Clay soil is heavy and sticky compared to other types of soil. It holds water well and compacts easily. Although clay can make gardening tricky because of its density and moisture levels, there are plenty of plants that can thrive in clay soil. Many ornamental grasses and prairie flowers do well in clay.
You can improve clay soil with organic matter, such as compost, leaf mold, and well-rotted manure. Organic matter is the best way to amend clay soil: It lightens the soil texture, discourages compaction, adds nutrients, improves drainage and aeration, moderates soil temperature, and provides pore space, which is essential to plant growth.
Gritty sand drains quickly and doesn't hold nutrients. On its own, sand isn't an ideal potting soil. But, other types of soil often benefit from using sand as a soil amendment to improve texture and drainage. Like clay soil, it can be improved with organic materials.
Crumbly silt holds nutrients and moisture but packs down like clay does. Silt particles are the happy medium between the small particles of sand and large particles of clay. This type of soil is often considered the intermediary of clay and sand, having some of the pros and cons of each.
Cacti and succulents need well-draining soil to thrive—that's why many manufacturers make a mix specifically formulated for these types of plants. These types of soil have equal parts sand, perlite, and potting soil to provide the drainage these plants need. While you can buy this type of soil, you can also make your own mix with one-third horticultural sand, one-third cactus compost, and one-third grit in the form of pumice, perlite, or porous gravel.

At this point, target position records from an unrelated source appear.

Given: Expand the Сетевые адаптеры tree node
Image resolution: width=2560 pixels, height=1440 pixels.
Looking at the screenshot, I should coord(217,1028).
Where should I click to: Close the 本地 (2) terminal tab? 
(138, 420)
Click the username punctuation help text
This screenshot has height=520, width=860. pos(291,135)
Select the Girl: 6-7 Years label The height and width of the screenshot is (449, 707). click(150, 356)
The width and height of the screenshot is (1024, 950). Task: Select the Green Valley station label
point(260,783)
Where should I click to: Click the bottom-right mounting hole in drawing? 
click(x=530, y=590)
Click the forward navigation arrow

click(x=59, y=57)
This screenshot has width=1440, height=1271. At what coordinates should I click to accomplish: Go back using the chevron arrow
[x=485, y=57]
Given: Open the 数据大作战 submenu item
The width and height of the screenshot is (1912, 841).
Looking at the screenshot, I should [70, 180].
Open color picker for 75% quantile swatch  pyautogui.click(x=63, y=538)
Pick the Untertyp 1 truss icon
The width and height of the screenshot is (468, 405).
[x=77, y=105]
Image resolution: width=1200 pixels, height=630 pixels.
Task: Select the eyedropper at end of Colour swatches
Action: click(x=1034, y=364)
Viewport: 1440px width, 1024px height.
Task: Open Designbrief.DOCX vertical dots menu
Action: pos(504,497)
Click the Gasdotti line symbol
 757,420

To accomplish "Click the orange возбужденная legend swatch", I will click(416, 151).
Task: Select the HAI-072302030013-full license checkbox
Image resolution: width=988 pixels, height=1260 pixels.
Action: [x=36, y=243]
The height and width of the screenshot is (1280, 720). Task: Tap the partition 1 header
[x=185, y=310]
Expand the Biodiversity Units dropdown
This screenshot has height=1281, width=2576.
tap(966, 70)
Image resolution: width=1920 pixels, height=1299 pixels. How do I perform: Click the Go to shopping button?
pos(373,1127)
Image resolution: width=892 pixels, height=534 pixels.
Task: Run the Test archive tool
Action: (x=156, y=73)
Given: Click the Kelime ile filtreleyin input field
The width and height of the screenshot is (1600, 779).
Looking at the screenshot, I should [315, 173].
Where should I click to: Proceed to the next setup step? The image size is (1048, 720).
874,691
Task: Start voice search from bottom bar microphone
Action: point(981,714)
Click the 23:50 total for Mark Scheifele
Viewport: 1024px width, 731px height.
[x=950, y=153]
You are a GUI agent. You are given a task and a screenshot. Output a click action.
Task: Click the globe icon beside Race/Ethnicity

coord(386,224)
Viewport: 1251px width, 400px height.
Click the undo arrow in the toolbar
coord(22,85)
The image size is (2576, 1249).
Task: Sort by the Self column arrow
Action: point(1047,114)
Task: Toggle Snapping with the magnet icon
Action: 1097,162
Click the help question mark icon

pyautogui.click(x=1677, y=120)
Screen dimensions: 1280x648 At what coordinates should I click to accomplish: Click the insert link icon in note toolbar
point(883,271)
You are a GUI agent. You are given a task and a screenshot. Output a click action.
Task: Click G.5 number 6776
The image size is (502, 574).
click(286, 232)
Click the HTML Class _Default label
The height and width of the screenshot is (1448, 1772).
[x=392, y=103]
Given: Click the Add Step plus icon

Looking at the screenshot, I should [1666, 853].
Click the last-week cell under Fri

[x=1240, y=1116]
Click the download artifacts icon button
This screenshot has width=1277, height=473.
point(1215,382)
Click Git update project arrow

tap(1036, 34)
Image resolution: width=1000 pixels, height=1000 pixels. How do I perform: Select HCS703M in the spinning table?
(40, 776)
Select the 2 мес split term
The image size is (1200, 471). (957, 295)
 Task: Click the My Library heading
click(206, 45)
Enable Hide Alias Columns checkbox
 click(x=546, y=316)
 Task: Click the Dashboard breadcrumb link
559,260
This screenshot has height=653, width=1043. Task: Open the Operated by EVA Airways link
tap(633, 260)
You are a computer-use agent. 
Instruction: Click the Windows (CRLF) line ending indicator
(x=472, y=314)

Plain potting soil can be a good match for plants but may need a few amendments to really help plants thrive. Jazz up potting soil by adding perlite, composted manure, vermiculite, and peat moss for a premium mix of materials. You can also buy a premium soil mix in stores. Be sure to look for organic potting soil, especially when planting edibles. Organic mixes use non-chemical fertilizers, which is better for the earth and your plants.
A blend of peat moss, vermiculite, and composted bark works for most plants. All-purpose soil mixes often contain time-releasing fertilizers, giving plants nutrients for longer. While most all-purpose mixes are not organic, there are a few companies who do make a less chemically-enhanced product.